In this study, only lactate levels showed statistically significant differences between survivors and nonsurvivors. In a previous prospective observational study, oxygen-derived variables showed no significant differences, while blood lactate levels had a strong relationship with survival [24]. Many studies have shown that lactate clearance, as a target of resuscitation, predicts better survival [25, 26]. There were no significant differences in ScvO2 between survivors and nonsurvivors at any measurement point in this study; in contrast, many studies have suggested that low ScvO2 is a good predictor of a poor prognosis [18, 27].

What is the reason for this difference in findings? The major difference between this study and previous studies is the method of ScvO2 measurement.

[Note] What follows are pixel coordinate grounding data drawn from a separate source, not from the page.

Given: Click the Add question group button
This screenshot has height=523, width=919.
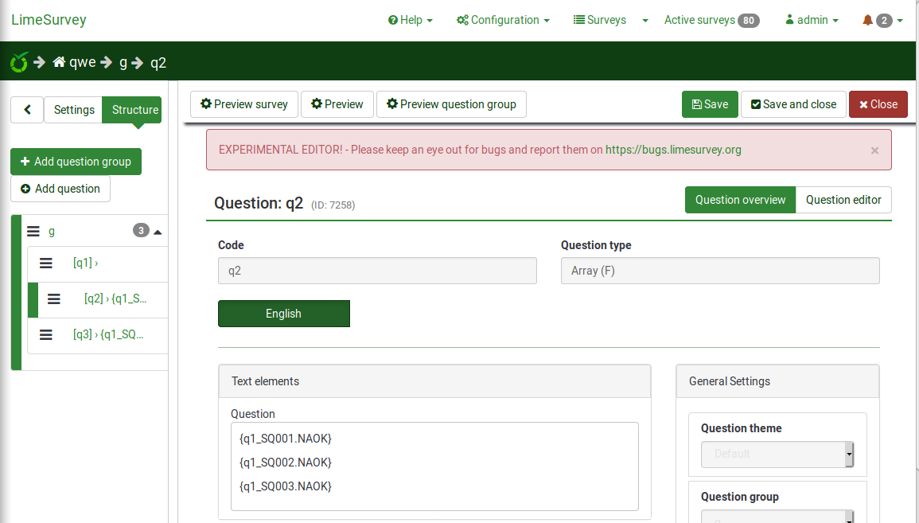Looking at the screenshot, I should [76, 162].
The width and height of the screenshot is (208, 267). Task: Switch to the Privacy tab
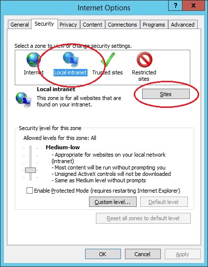(68, 25)
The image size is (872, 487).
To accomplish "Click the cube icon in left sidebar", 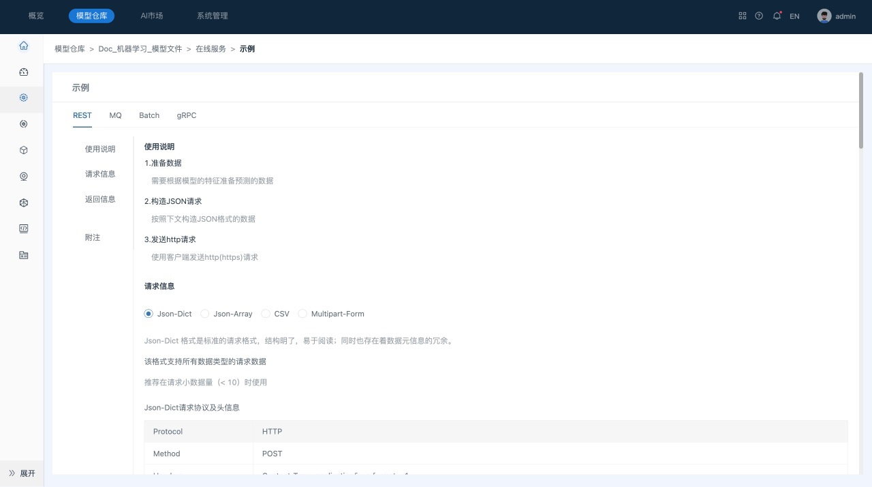I will [24, 150].
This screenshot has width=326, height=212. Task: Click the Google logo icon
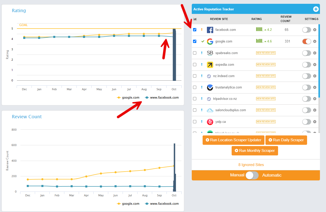pyautogui.click(x=210, y=41)
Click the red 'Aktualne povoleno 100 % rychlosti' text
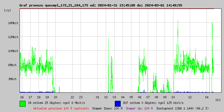This screenshot has height=112, width=224. (61, 108)
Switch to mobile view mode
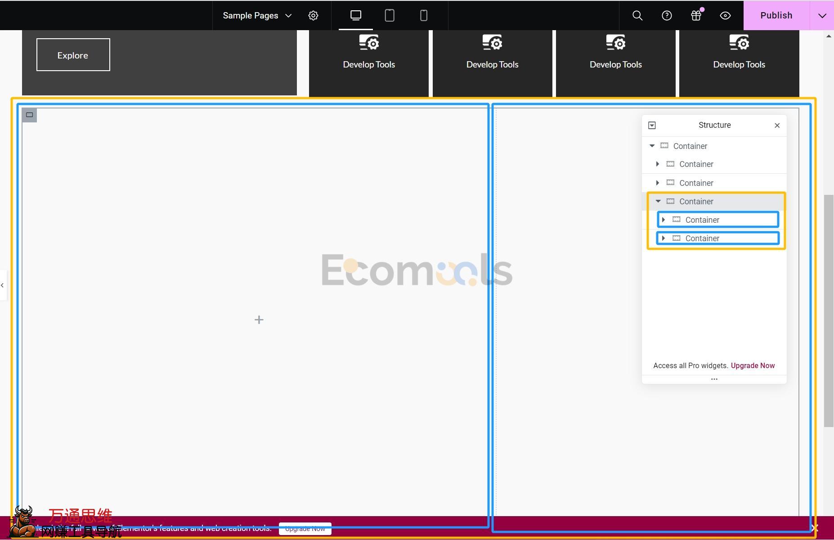Screen dimensions: 834x540 tap(423, 16)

While we measured ScvO2 intermittently by sampling at designated times, ScvO2 was measured by continuous monitoring in previous studies. Continuous ScvO2 monitoring, which provides a real-time assessment, has been suggested to be superior to intermittent monitoring [21]. However, it requires special equipment, such as a continuous central venous oxygen spectrophotometer and an appropriate central venous catheter. This is a major barrier that limits its generalizability. Thus, the intermittent monitoring of ScvO2 used in this study might reflect the real practice in the majority of ICUs. The lack of real-time assessment of ScvO2 might be the reason for the failure of ScvO2 to show prognostic significance in this study. In a recent prospective observational pilot study, intermittent ScvO2 monitoring was not inferior to continuous ScvO2 monitoring when done within the first 6 h of intervention [28]. However, another study comparing ScvO2 measurements showed that the achievement of goals and survival were improved to a greater degree with continuous observation of ScvO2 [29]. To validate intermittent monitoring of ScvO2, a large randomized multicenter study is needed.

All of our measurements and comparisons of ScvO2 and lactate levels were obtained after ICU admission, while patients in previous studies were enrolled and monitored in the emergency department. Guidelines for management of severe sepsis and septic shock recommend that the initial resuscitation goal be achieved during the first 6 h of resuscitation [30]. This is based on early goal-directed therapy and emphasizes initial resuscitation. The present study’s enrollment time may be a limitation to the interpretation of our results in that it may not reflect the critical time of early sepsis resuscitation in some patients. In addition, our study is limited in its clinical application in that it was designed as an observational study without intervention and involved a small sample size. The failure to demonstrate prognostic significance of initial lactate or ScvO2 in this study could be due to either missing earlier data or the small sample size. These limitations should be noted when interpreting the study results and warrants further studies in this area.

Conclusion

In patients with severe sepsis and severe SIRS, simultaneously measured blood lactate and ScvO2 show no correlation, and blood lactate levels, but not ScvO2, are associated with patient prognosis.